» TEXTO FORNECIDO
<<<<
Isso gerou o aniquilamento da humanidade em favor da
divindade, Deus se tornou tudo e o homem nada. Ele se tornou o absoluto[1].
Uma abstração que se torna absoluta, o abstractum
absoluto segundo expressão de Arvon (1975). Assim, a absolutização de deus
gera a nadificação do ser humano. Se deus é tudo, o homem não é nada. A ideia
de Bakunin é restituir a realidade dessa relação, colocando o homem como o
criador e deus como a criatura e nesse processo defender a sua revolta, a sua
liberdade. Bakunin, tendo em vista esse objetivo, avança no sentido de refutar
as teses que buscam naturalizar a religião.
Aliás, hoje isso reaparece através de supostos “cientistas”
nos dias de hoje, a mesma tese, apelando para sua existência universal ou
natureza humana. Bakunin já havia respondido a isso no século 19. Ele afirma
que a “unanimidade imponente”, segundo alguns ideólogos (Joseph de Maistre,
Giuseppe Mazzini), é mais importante que as descobertas e demonstrações da
ciência. O argumento deles é que o consentimento geral e adoção universal
sempre foram consideradas como “prova suficiente
e irrecusável de sua verdade” (BAKUNIN, 1988). Isso significaria uma
necessidade inerente à natureza humana, já que se encontra em todos os povos
passados e presentes. As exceções seriam, nessa concepção, anomalias ou
monstros.
Bakunin refuta tal concepção da seguinte forma: a
universalidade de um erro apenas mostra a semelhança existente na natureza
humana, em qualquer contexto e que esse erro é algo historicamente necessário
no desenvolvimento da espécie humana. A questão é explicar como a maioria da
humanidade ainda aceita tal erro. Segundo Bakunin, o argumento da
universalidade não se sustenta, pois nada é mais universal e antigo do que o
absurdo, enquanto que a verdade e a justiça são as mais jovens criações
humanas. A perseguição aos que proclamaram a primazia da verdade, como Galileu
e Copérnico, explica o processo histórico constante de supremacia da mentira
sobre a verdade.
>>>>
» LISTAGEM EXTRAÍDA
<<<<
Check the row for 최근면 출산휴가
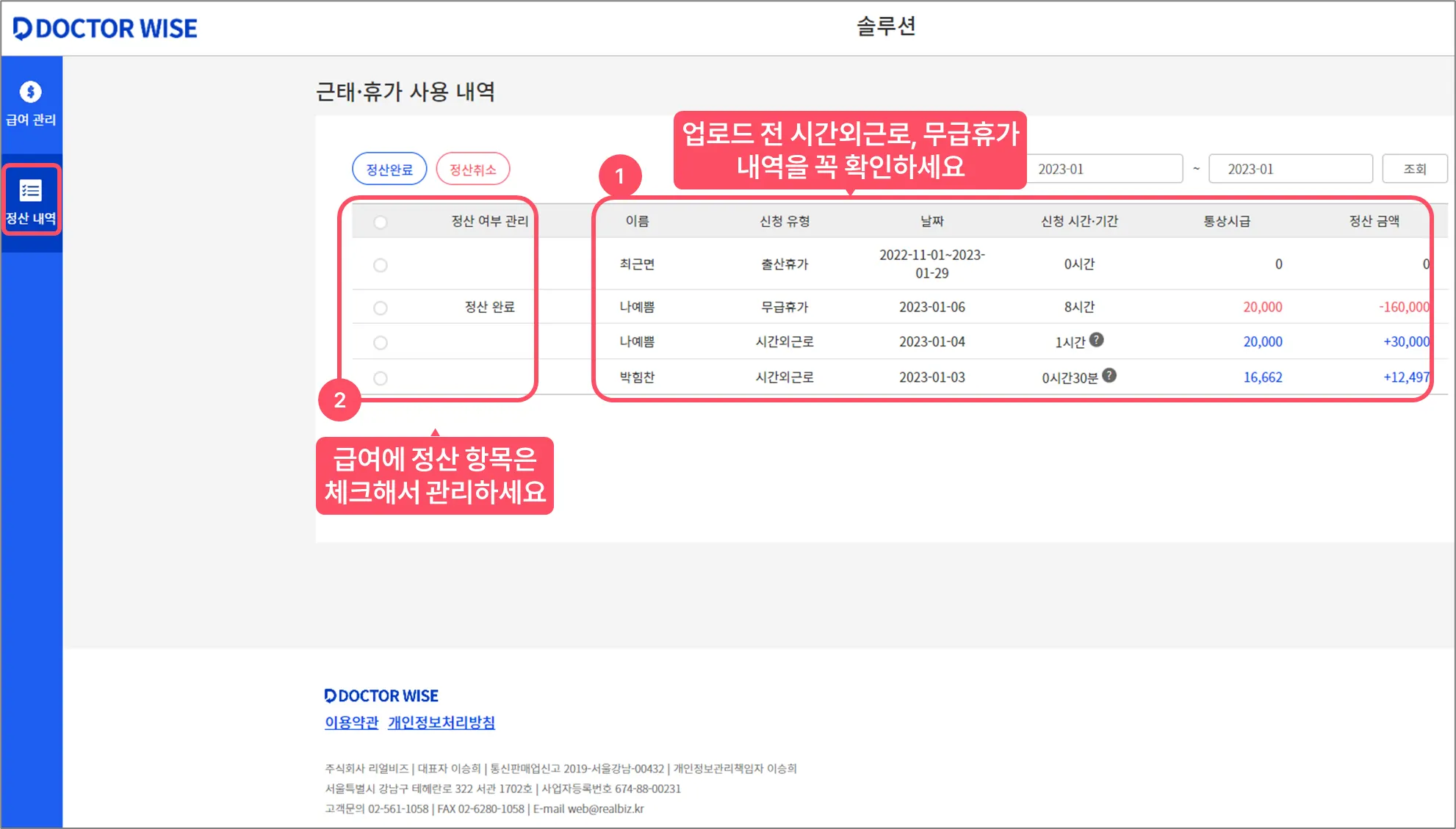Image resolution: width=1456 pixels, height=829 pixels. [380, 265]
>>>>
<<<<
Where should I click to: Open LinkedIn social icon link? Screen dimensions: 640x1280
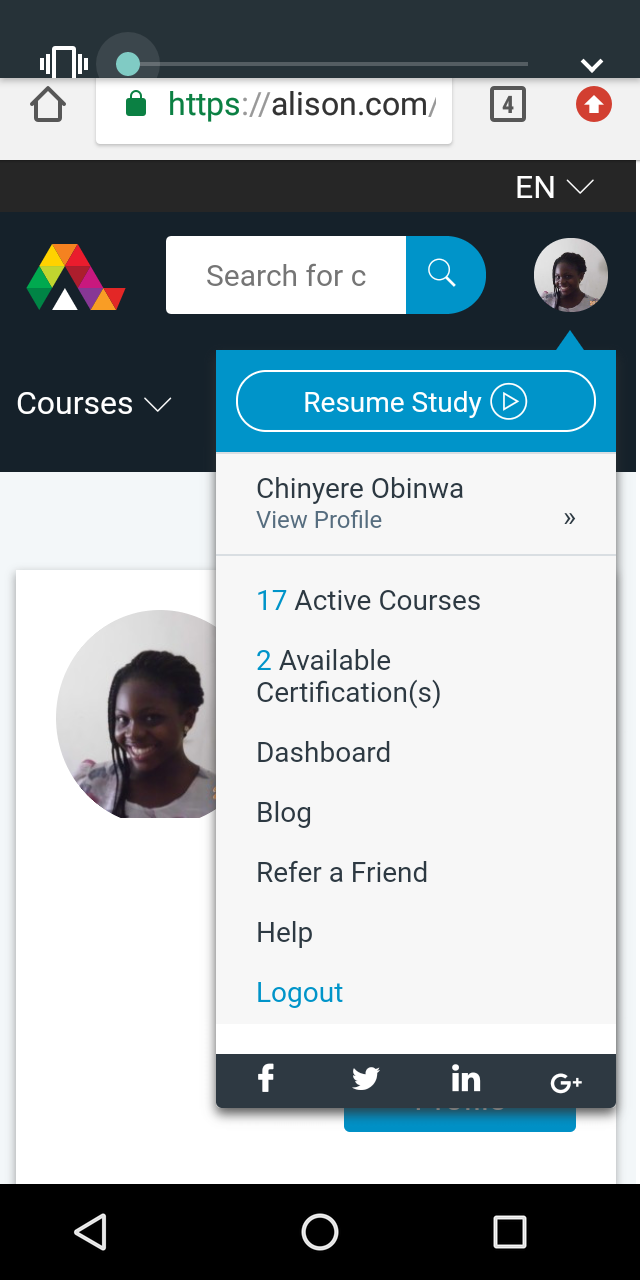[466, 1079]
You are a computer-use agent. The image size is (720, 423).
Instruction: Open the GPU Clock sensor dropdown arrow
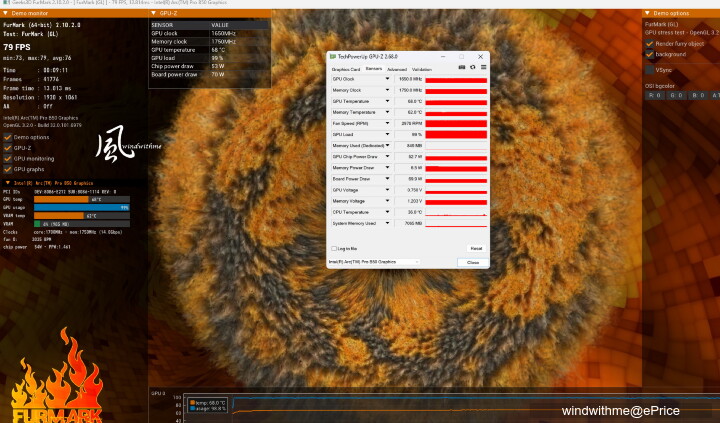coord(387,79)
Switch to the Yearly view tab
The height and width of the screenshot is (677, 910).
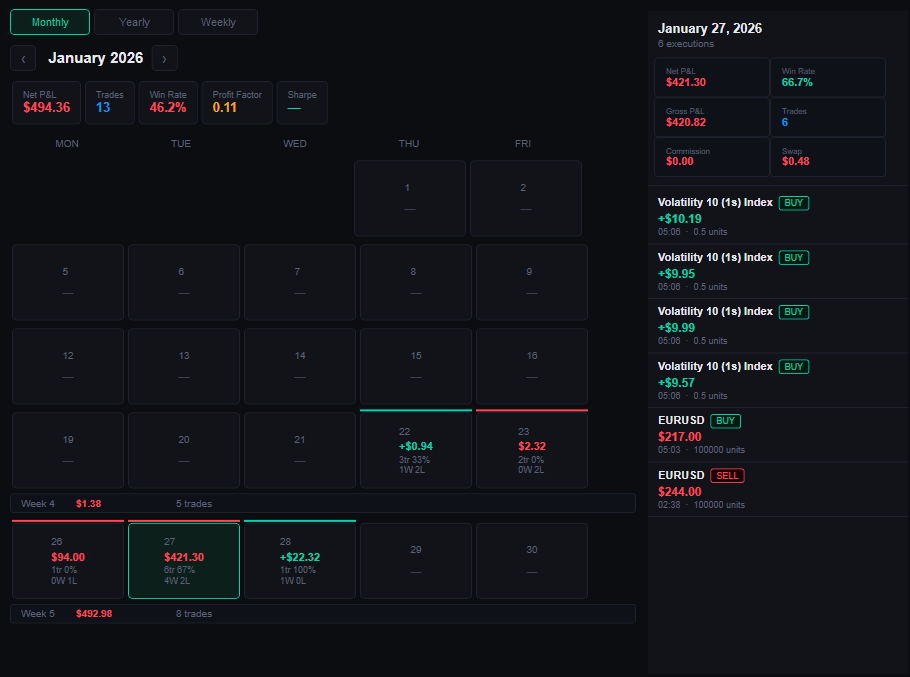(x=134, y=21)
>>>>
» EXERCÍCIO ESCRITO 1
Transcreva do texto sobre Bakunin e a religião o trecho que começa em "Uma abstração que" e vai até "naturalizar a religião.".
» EXERCÍCIO ESCRITO 2
Reescreva somente as linhas da listagem que começam na linha com "Switch to the Yearly view tab" e vão até a linha com "(x=134, y=21)", trocando "Yearly" por "Monthly" e mantendo o restante sem alteração. Deixe as imagens de fora da resposta.

» SOLUÇÃO DA TAREFA 1
Uma abstração que se torna absoluta, o abstractum
absoluto segundo expressão de Arvon (1975). Assim, a absolutização de deus
gera a nadificação do ser humano. Se deus é tudo, o homem não é nada. A ideia
de Bakunin é restituir a realidade dessa relação, colocando o homem como o
criador e deus como a criatura e nesse processo defender a sua revolta, a sua
liberdade. Bakunin, tendo em vista esse objetivo, avança no sentido de refutar
as teses que buscam naturalizar a religião.

» SOLUÇÃO DA TAREFA 2
Switch to the Monthly view tab
The height and width of the screenshot is (677, 910).
(x=134, y=21)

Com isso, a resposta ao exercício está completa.